The phrase “broad-based government” was frequently used to characterize the king’s current thinking about the future government of Afghanistan. In the aftermath of the Taliban collapse, the king envisions a convening of an emergency Loya Jerga, a council of elders and tribal leaders inside Afghanistan. This Jerga would appoint the head of state, which would, in turn, form a government under the United Nations auspice.
It is my belief as well as the belief of many others familiar with the history of Afghanistan that the formation of a “broad-based government” will only serve to re-ignite the conflict.
For many Afghans, memories are still fresh of the anarchy that followed the withdrawal of Russian troops in the early ‘90s. Some argue erroneously that the anarchy was the result of the political vacuum left at the end of the war.
Shortly after the collapse of the Russian-backed communist government in 1991, a coalition of the mujahideen groups took over. Burhanudeen Rabani, the North Alliance leader, then the head of the Jamiat-i-Islami Party, became president. His government was broad-based. The result was chaos. During his four years in office, his power never extended beyond the capital city of Kabul. Leaders of different groups and warlords fought amongst themselves to gain control of Kabul. They fired rockets indiscriminately on Kabul citizens, killing thousands. Looting and raping became rampant. And citizens were subject to checkpoints to collect illegal tax and extort ransom.
Today, Mr. Rabani, with the backing of Russia’s President Putin, claims he is the president of Afghanistan and demands that he be part of the new broad-based government. But including Mr. Rabani or his appointee in the future government will certainly be a recipe for disaster.
First, the groups that wish to be included in the government are not the true representatives of the people they claim to represent. They are only loosely connected via personal, regional, religious, or ethnic ties. Second, it will open a window of opportunity for several notorious groups like, Hizb-I-Islami and Hizb-I-Wahdat who are accused of committing atrocities to follow suit. Third, most of the former mujahideen groups including Mr. Rabani’s party are fundamentalists and have their own vision of Islamic government to impose on the citizens. Fourth, the broad-based government would also include some element of “moderate” Taliban. The Taliban, however, are not moderate, and any compromise will prove disastrous.
Post-Taliban Afghanistan needs educated technocrats to build their country, not a tribal leader as education minister or an ex-mujahideen leader as reconstruction minister.
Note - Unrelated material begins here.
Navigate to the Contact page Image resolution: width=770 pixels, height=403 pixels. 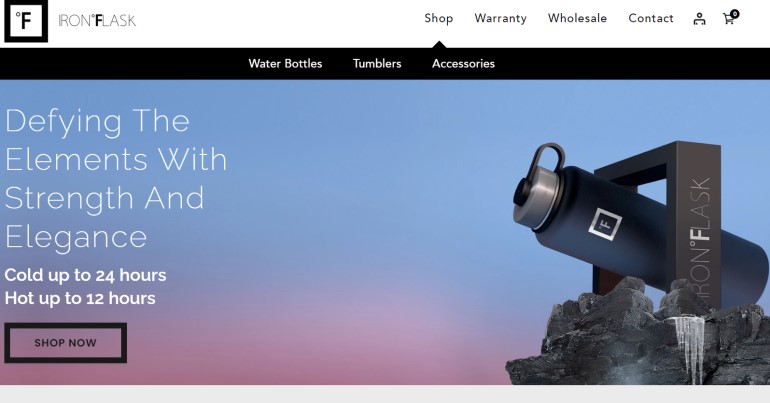[651, 18]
To some Afghans I spoke with, a broad-based government is the equivalent of political amnesty for those groups, who in the past have committed atrocities. They are abhorred by the majority of Afghans. The Taliban came to power on the premise of purging the county from those so-called ex-mujahideen leaders who now want to be part of the new government. It is the Afghan neighbors like Pakistan, Iran, and Russia, who insist on the broad-based government for their own interest. During the past two decades of civil war, neighboring countries have harbored some Afghan groups to ensure their own political agenda. It is equally important that the American officials and the U.N. special envoy to Afghanistan drop their support of a broad-based government and instead advocate a transition government. This government would be comprised of skilled Afghans who are able to draw up a new constitution and rebuild their homeland.
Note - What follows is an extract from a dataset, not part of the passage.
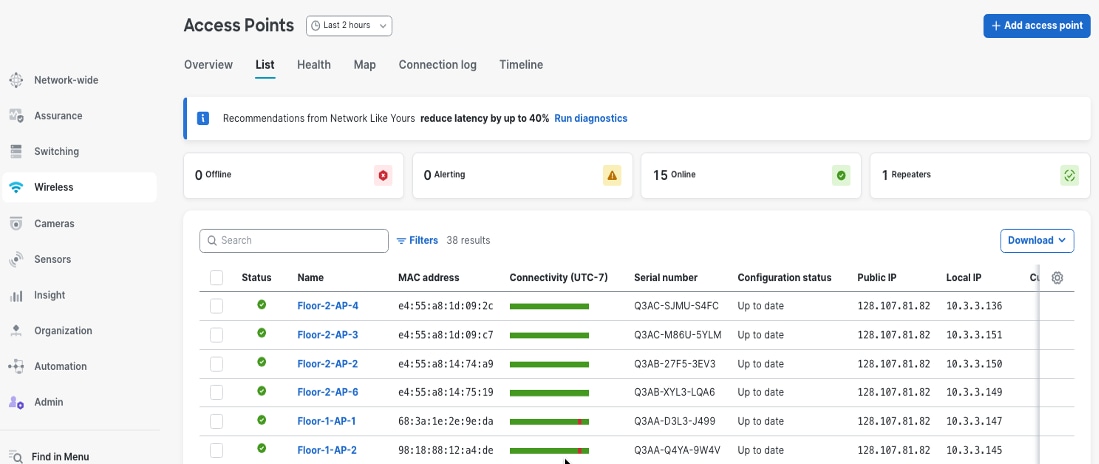Click the yellow Alerting warning icon
This screenshot has width=1099, height=464.
coord(612,175)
The alternative to a broad-based government is clear: a transitional government of technocrats who have the expertise to build this nation from the ground up. When law and order are restored under U.N. peacekeeping forces, a constitution can be drawn up similar to that of 1964 signed by King Zaher. This constitution will include and protect all regardless of ethnic, regional, and religious background.
Wahab Raof Ghafary, a graduate of an Afghan law school, lives in San Diego.